Supplied entries:
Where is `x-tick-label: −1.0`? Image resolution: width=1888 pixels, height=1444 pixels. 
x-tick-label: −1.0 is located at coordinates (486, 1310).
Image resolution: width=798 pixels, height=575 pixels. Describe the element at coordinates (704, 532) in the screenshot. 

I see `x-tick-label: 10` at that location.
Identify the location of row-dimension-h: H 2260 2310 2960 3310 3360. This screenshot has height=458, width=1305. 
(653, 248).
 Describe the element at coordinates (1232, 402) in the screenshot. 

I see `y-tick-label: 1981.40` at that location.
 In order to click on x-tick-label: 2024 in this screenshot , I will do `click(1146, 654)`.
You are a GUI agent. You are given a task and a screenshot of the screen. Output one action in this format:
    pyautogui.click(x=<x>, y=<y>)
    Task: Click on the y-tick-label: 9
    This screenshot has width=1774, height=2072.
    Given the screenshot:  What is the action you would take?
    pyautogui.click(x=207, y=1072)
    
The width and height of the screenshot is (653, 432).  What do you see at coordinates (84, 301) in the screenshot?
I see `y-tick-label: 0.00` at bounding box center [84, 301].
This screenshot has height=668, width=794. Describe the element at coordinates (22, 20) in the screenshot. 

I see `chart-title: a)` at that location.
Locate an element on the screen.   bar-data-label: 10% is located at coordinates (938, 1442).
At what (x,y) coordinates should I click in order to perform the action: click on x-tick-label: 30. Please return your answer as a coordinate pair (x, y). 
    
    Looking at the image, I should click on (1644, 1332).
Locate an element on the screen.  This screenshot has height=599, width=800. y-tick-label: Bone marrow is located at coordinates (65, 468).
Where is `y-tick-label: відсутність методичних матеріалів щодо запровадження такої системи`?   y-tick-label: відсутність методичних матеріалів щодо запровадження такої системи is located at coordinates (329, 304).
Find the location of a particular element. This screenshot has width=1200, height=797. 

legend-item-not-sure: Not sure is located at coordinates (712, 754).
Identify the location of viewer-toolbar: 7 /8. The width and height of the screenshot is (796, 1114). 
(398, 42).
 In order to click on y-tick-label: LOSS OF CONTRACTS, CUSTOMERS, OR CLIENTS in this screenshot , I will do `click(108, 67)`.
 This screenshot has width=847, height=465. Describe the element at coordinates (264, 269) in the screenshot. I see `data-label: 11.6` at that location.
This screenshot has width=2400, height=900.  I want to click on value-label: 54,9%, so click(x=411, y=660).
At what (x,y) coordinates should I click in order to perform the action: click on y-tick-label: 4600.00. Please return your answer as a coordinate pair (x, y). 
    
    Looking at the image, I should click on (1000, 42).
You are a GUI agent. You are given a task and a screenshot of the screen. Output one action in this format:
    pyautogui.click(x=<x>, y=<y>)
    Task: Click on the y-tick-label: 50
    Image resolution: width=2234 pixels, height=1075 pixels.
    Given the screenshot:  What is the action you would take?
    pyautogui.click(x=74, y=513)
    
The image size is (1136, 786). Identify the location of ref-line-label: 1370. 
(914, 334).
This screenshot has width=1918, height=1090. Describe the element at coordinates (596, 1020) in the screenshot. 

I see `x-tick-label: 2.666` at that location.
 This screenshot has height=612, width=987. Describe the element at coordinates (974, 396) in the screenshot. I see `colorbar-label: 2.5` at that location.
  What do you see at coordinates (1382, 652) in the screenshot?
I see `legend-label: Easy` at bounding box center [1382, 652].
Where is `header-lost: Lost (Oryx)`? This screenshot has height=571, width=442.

Exercise brief: Put every line of the records above into a numbered list, leaving out the blank lines.

Exercise answer:
1. Where is `x-tick-label: −1.0`? Image resolution: width=1888 pixels, height=1444 pixels. 
2. x-tick-label: −1.0 is located at coordinates (486, 1310).
3. Image resolution: width=798 pixels, height=575 pixels. Describe the element at coordinates (704, 532) in the screenshot. 
4. I see `x-tick-label: 10` at that location.
5. Identify the location of row-dimension-h: H 2260 2310 2960 3310 3360. This screenshot has height=458, width=1305. 
6. (653, 248).
7.  Describe the element at coordinates (1232, 402) in the screenshot. 
8. I see `y-tick-label: 1981.40` at that location.
9.  In order to click on x-tick-label: 2024 in this screenshot , I will do `click(1146, 654)`.
10. You are a GUI agent. You are given a task and a screenshot of the screen. Output one action in this format:
11.     pyautogui.click(x=<x>, y=<y>)
12.     Task: Click on the y-tick-label: 9
13.     This screenshot has width=1774, height=2072.
14.     Given the screenshot:  What is the action you would take?
15.     pyautogui.click(x=207, y=1072)
16. The width and height of the screenshot is (653, 432).  What do you see at coordinates (84, 301) in the screenshot?
17. I see `y-tick-label: 0.00` at bounding box center [84, 301].
18. This screenshot has height=668, width=794. Describe the element at coordinates (22, 20) in the screenshot. 
19. I see `chart-title: a)` at that location.
20. Locate an element on the screen.   bar-data-label: 10% is located at coordinates (938, 1442).
21. At what (x,y) coordinates should I click in order to perform the action: click on x-tick-label: 30. Please return your answer as a coordinate pair (x, y). 
22.     Looking at the image, I should click on (1644, 1332).
23. Locate an element on the screen.  This screenshot has height=599, width=800. y-tick-label: Bone marrow is located at coordinates (65, 468).
24. Where is `y-tick-label: відсутність методичних матеріалів щодо запровадження такої системи`?   y-tick-label: відсутність методичних матеріалів щодо запровадження такої системи is located at coordinates (329, 304).
25. Find the location of a particular element. This screenshot has width=1200, height=797. 
26. legend-item-not-sure: Not sure is located at coordinates (712, 754).
27. Identify the location of viewer-toolbar: 7 /8. The width and height of the screenshot is (796, 1114). 
28. (398, 42).
29.  In order to click on y-tick-label: LOSS OF CONTRACTS, CUSTOMERS, OR CLIENTS in this screenshot , I will do `click(108, 67)`.
30.  This screenshot has width=847, height=465. Describe the element at coordinates (264, 269) in the screenshot. I see `data-label: 11.6` at that location.
31. This screenshot has width=2400, height=900.  I want to click on value-label: 54,9%, so click(x=411, y=660).
32. At what (x,y) coordinates should I click in order to perform the action: click on y-tick-label: 4600.00. Please return your answer as a coordinate pair (x, y). 
33.     Looking at the image, I should click on (1000, 42).
34. You are a GUI agent. You are given a task and a screenshot of the screen. Output one action in this format:
35.     pyautogui.click(x=<x>, y=<y>)
36.     Task: Click on the y-tick-label: 50
37.     Image resolution: width=2234 pixels, height=1075 pixels.
38.     Given the screenshot:  What is the action you would take?
39.     pyautogui.click(x=74, y=513)
40. The image size is (1136, 786). Identify the location of ref-line-label: 1370. 
41. (914, 334).
42. This screenshot has width=1918, height=1090. Describe the element at coordinates (596, 1020) in the screenshot. 
43. I see `x-tick-label: 2.666` at that location.
44.  This screenshot has height=612, width=987. Describe the element at coordinates (974, 396) in the screenshot. I see `colorbar-label: 2.5` at that location.
45.   What do you see at coordinates (1382, 652) in the screenshot?
46. I see `legend-label: Easy` at bounding box center [1382, 652].
47. Where is `header-lost: Lost (Oryx)`? This screenshot has height=571, width=442.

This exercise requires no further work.